Aus Sicht der Angriffspraxis ist Copy Fail besonders besorgniserregend, weil die Ausnutzung zuverlaessig, schnell und kaum spurenreich erfolgen kann. Aehnliche Kernel-LPEs wie Dirty COW oder Dirty Pipe wurden in der Vergangenheit nachweislich in realen Angriffsketten eingesetzt, unter anderem fuer Rooting-Tools, Container-Escapes und zum Umgehen von Endpoint-Schutzloesungen. Es ist daher realistisch anzunehmen, dass auch Copy Fail nach der Veroeffentlichung zeitnah in Exploit-Kits und Angriffswerkzeuge einfliessen kann.

Empfohlene Gegenmassnahmen fuer Unternehmen und Administratoren

Nach der Offenlegung von CVE-2026-31431 stellen die grossen Linux-Distributoren sukzessive aktualisierte Kernel-Pakete und Security-Advisories bereit. Organisationen sollten zeitnah reagieren und mindestens folgende Schritte einplanen:

  • Schnelles Patch-Management: Installation der neuesten Kernel-Updates aus den offiziellen Repositories (RHEL, Ubuntu, SUSE, Amazon Linux u. a.) auf allen betroffenen Systemen, inklusive Test- und Staging-Umgebungen.
  • Einschraenkung lokalen Zugriffs: Hartere Zugriffskontrollen, Multi-Faktor-Authentifizierung, staerkere Passwortrichtlinien sowie die Minimierung direkter Shell-Zugaenge auf Servern.
  • Inventur von setuid-Binaries: Systemweite Uebersicht aller setuid-Programme, Entfernung oder Deaktivierung nicht zwingend benoetigter Binaries und Einsatz von Mechanismen wie file integrity monitoring.
  • Härtung von Container-Umgebungen: Einsatz von Rootless-Containern, strengen seccomp-Profilen, SELinux/AppArmor-Policies und regelmaessige Aktualisierung der Host-Kernel in Kubernetes-, Docker- oder OpenShift-Clustern.
  • AF_ALG einschränken, wo moeglich: In Umgebungen, die AF_ALG nicht benoetigen, kann das Abschalten oder Blacklisten des entsprechenden Moduls als temporaere Zusatzmassnahme geprueft werden.

Copy Fail verdeutlicht, wie bereits eine einzelne logische Schwachstelle in einem spezialisierten Kernel-Modul zu weitreichenden Konsequenzen fuehren kann – vom Root-Exploit auf Einzelservern bis hin zum Container-Escape in komplexen Cloud-Umgebungen.
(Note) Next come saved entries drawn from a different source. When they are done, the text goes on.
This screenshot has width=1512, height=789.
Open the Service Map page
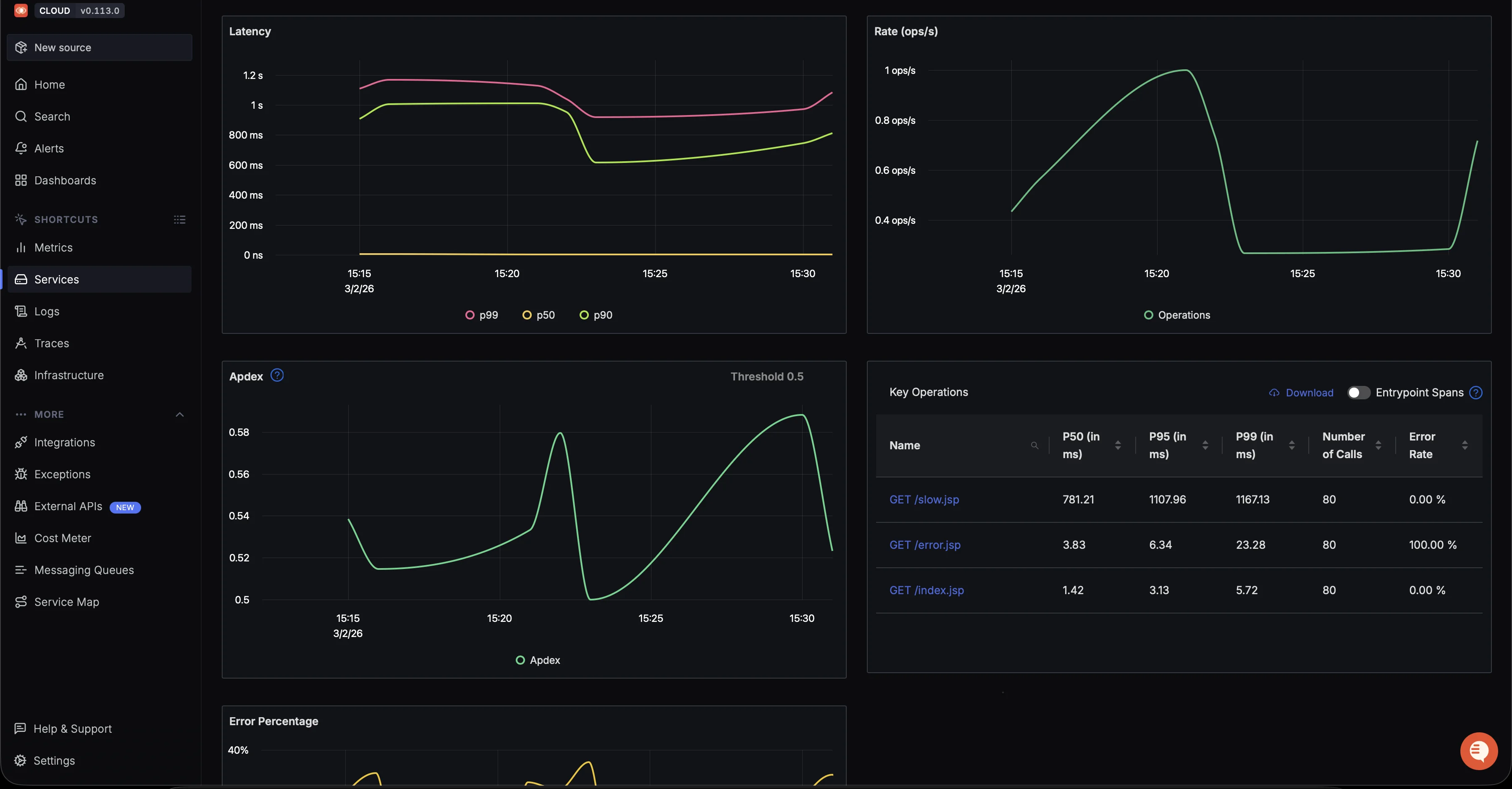point(66,602)
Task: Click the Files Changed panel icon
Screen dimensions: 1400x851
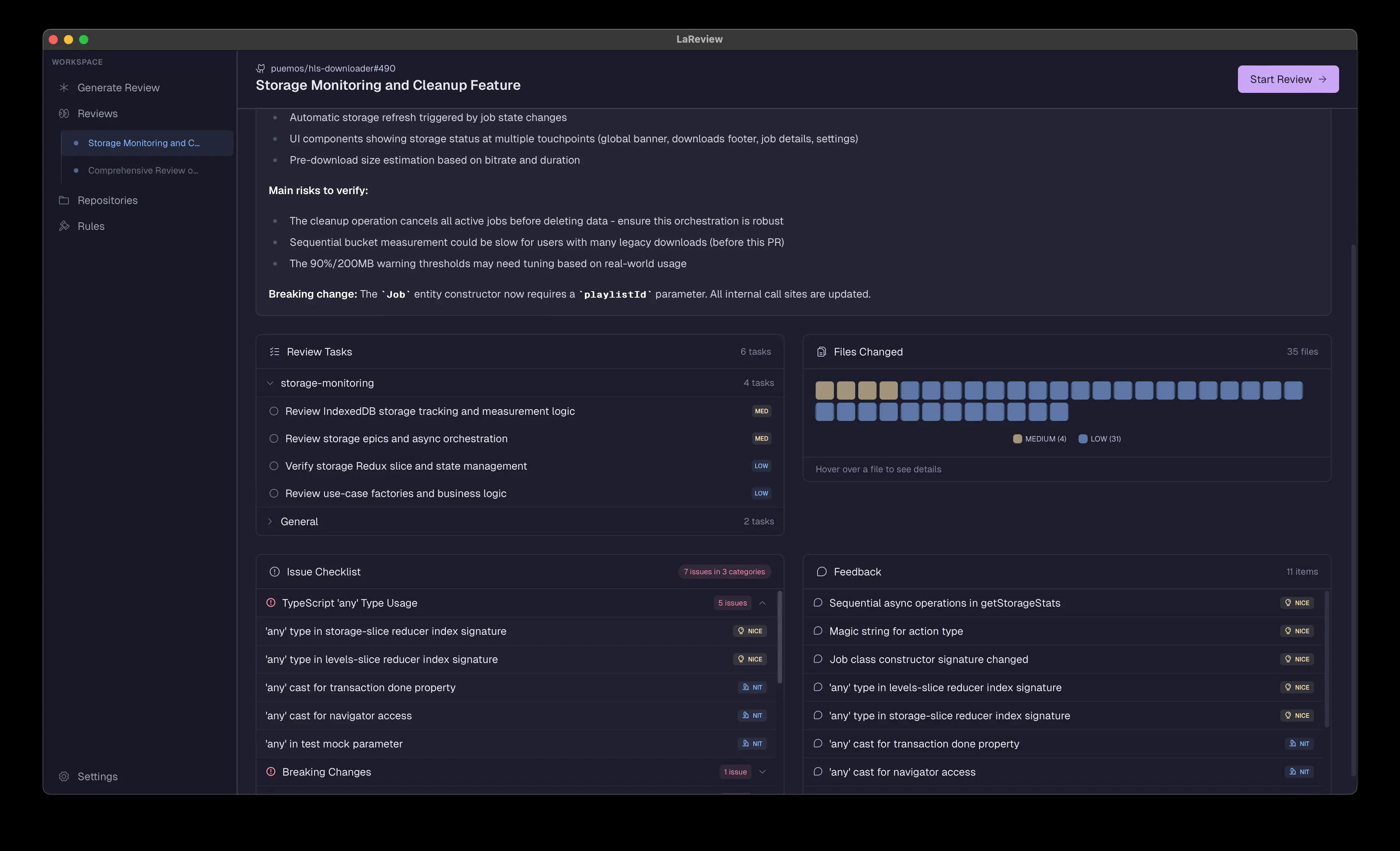Action: [821, 352]
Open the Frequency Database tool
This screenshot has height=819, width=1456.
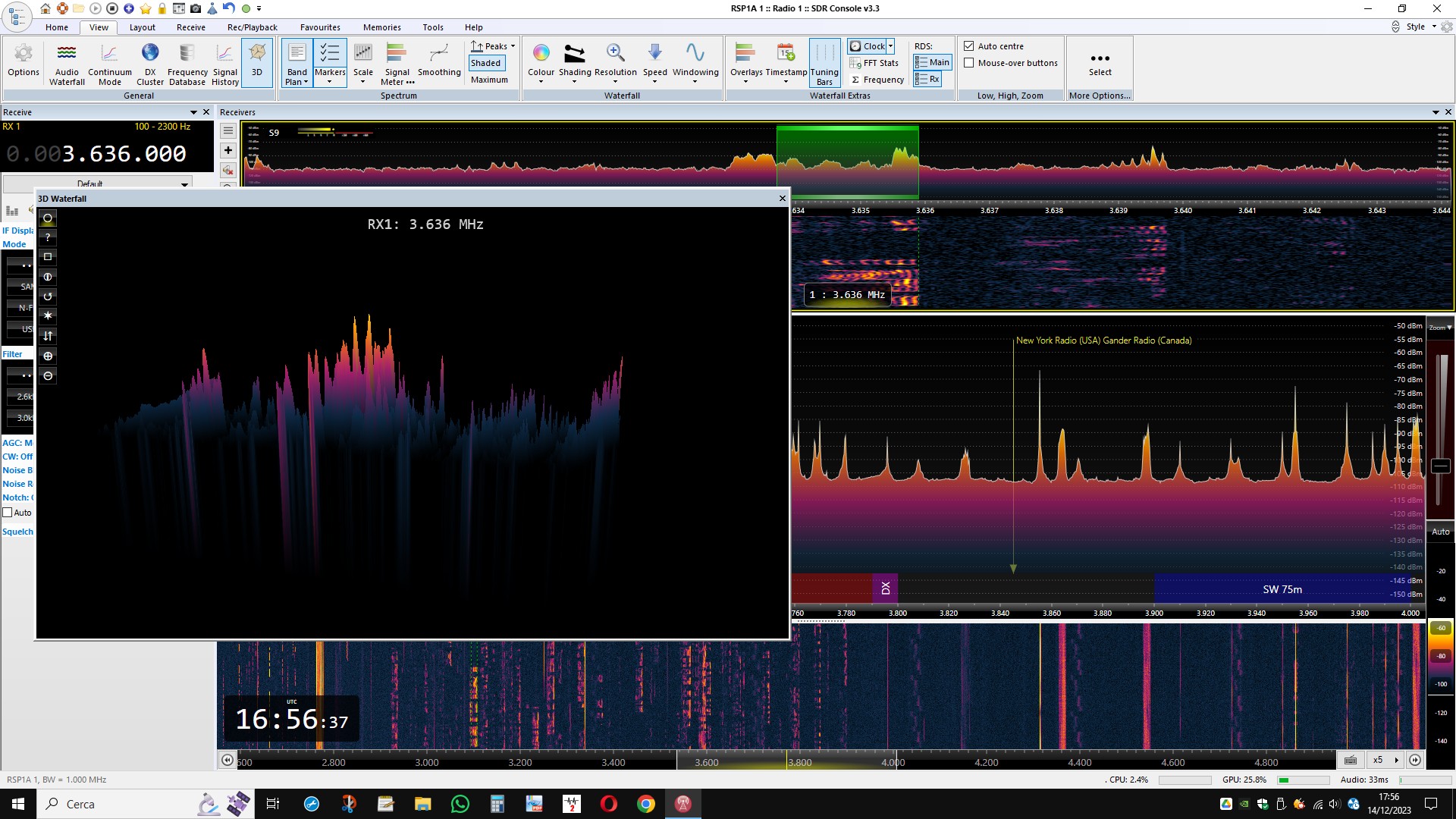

Unternehmen sollten Kernel-Luecken dieser Art grundsaetzlich als hoch priorisierte Risiken behandeln, Patches zeitnah einspielen, das Prinzip der minimalen Rechte konsequent umsetzen und ihre Linux-Sicherheitsarchitektur regelmaessig gegen neue Angriffsformen ueberpruefen. Wer seine Systeme proaktiv haertet, Security-Advisories der Hersteller beobachtet und strukturierte Schwachstellen-Management-Prozesse etabliert, senkt die Erfolgschancen von Angriffen, die auf Copy Fail und aehnliche Kernel-Exploits setzen, deutlich.